The researchers also believe that TOI-700d could be able to sustain life because it also orbits within the star’s habitable zone. Rodriguez compared the newly discovered planets to Earth and Venus — TOI-700d sits as close to its star as Earth is to the sun, and TOI-700e sits similar to where Venus sits at the edge of the habitable zone.
There are no indications that the solar system is home to any other yet-to-be-discovered planets, but Rodriguez hasn’t ruled out the possibility as researchers continue to study the TOI-700 system.
“This is one of the few systems with multiple, minor planets and habitable zones that we know about,” Emily Gilbert, a postdoctoral fellow at NASA’s Jet Propulsion Laboratory in Southern California, who leads the project, said in a press release. . “This makes the TOI-700 system an exciting opportunity for additional follow-up.”

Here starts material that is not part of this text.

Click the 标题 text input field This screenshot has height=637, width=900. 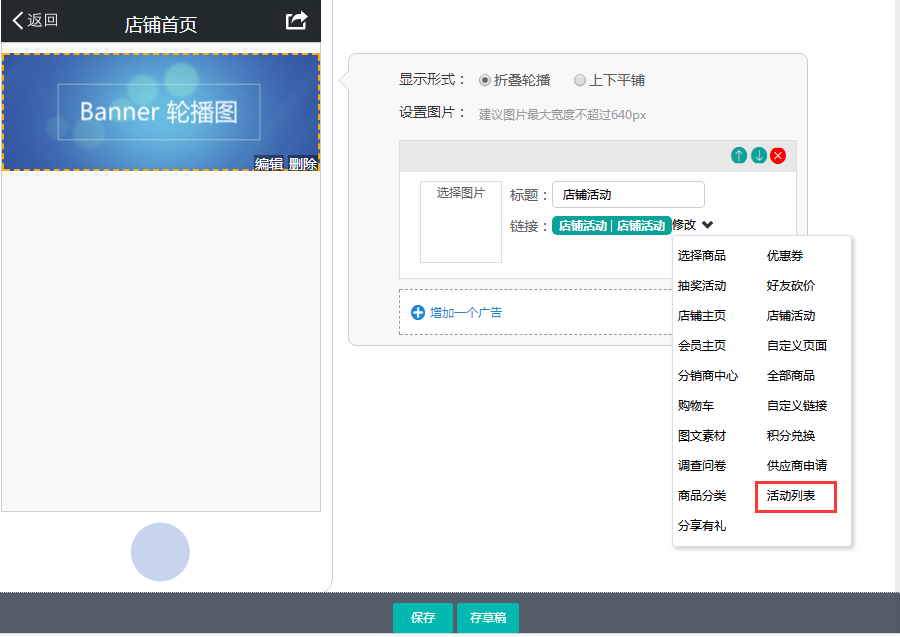point(628,195)
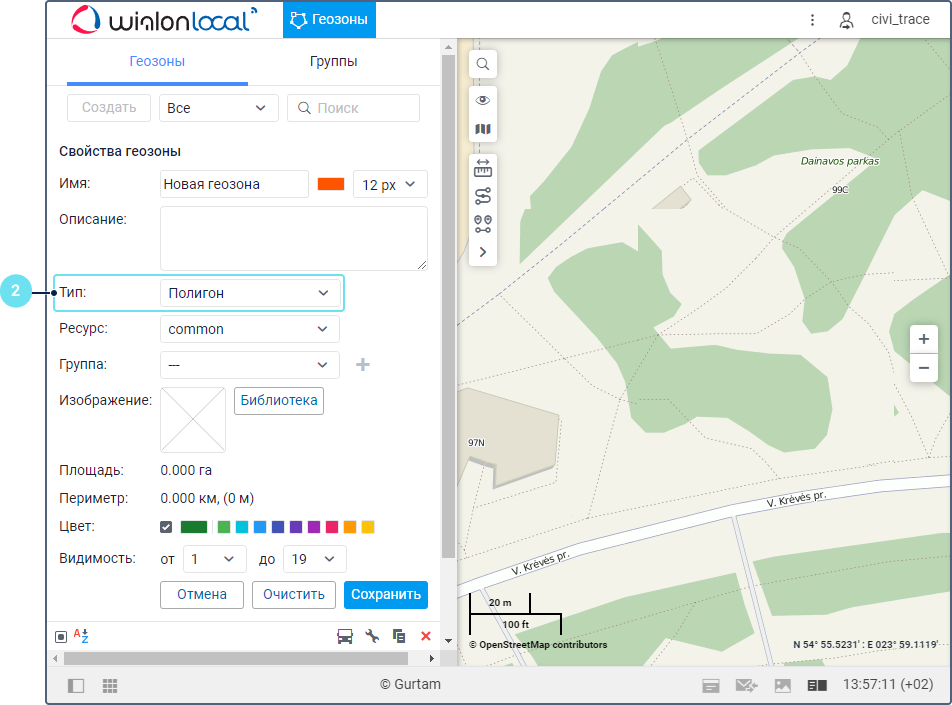Click the wrench icon below the geofence form

(372, 636)
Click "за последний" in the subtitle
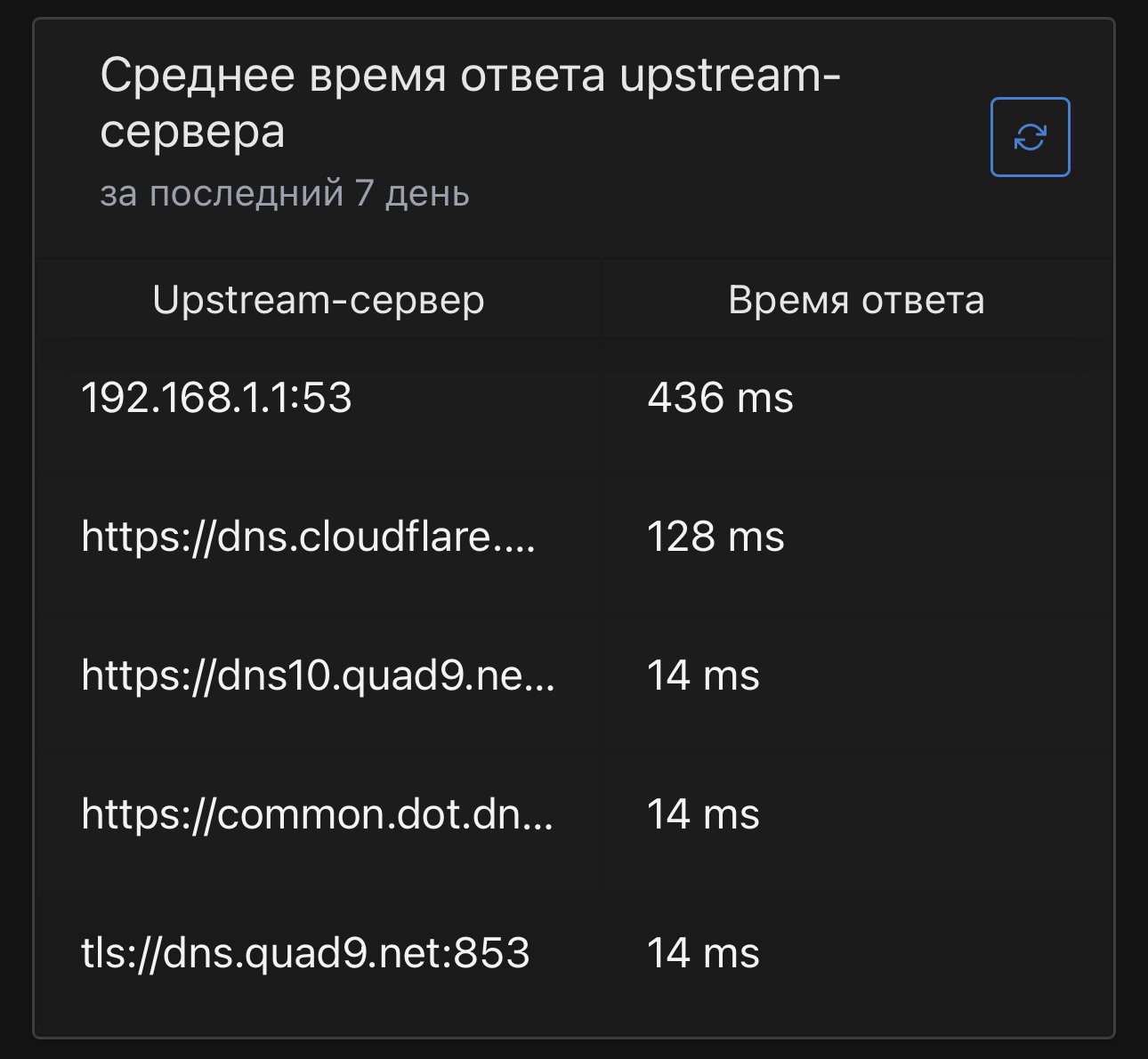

Neither humans nor satellites will be traveling anywhere near the new planet anytime soon. Rodriguez said the technology needed for a 100-light-year journey does not yet exist, but that will not stop him and the team of researchers from continuing to study the solar system and the planets they discovered.
Rodriguez, who has been doing this work for 12 years, hopes there are more planets to find.
“There’s a lot of space in parameters and places where planets can exist,” he said. “We will probably find more, but it will be much more difficult to discover.”